Je l’avoue, je fus frappé de la chose, mais beaucoup encore des arguments convaincants dont il l’avait appuyée ; car il était certainement vrai que, malgré qu’ils n’eussent point d’ecclésiastique sur les lieux, cependant un contrat formel des deux parties, fait par-devant témoins, confirmé au moyen de quelque signe par lequel ils se seraient touts reconnus engagés, n’eût-il consisté que dans la rupture d’un fétu, et qui eût obligé les hommes à avouer ces femmes pour leurs épouses en toute circonstance, à ne les abandonner jamais, ni elles ni leurs enfants, et les femmes à en agir de même à l’égard de leurs maris, eût été un mariage valide et légal à la face de Dieu.
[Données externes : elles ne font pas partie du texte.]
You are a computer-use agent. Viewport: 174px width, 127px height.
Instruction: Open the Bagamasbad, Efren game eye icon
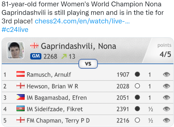(166, 98)
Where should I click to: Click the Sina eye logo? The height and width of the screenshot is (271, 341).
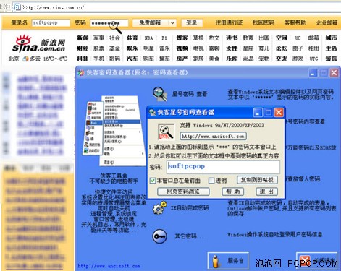pos(23,40)
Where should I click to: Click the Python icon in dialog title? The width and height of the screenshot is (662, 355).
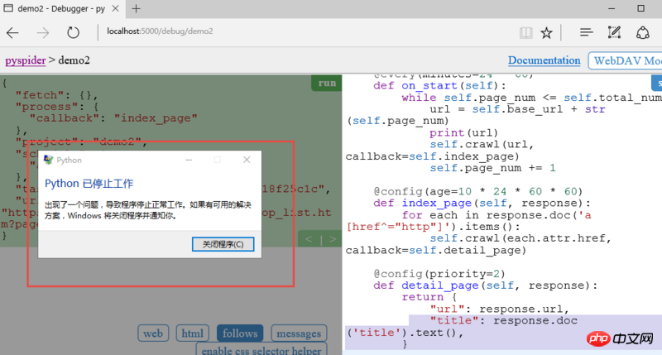pos(48,160)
Et c’était une grande faute de ne l’avoir pas fait.

Je pensai pouvoir m’en tirer avec mon jeune prêtre en lui disant que tout cela avait été fait durant mon absence, et que depuis tant d’années ces gens vivaient ensemble, que, si c’était un adultère, il était sans remède ; qu’à cette heure on n’y pouvait rien.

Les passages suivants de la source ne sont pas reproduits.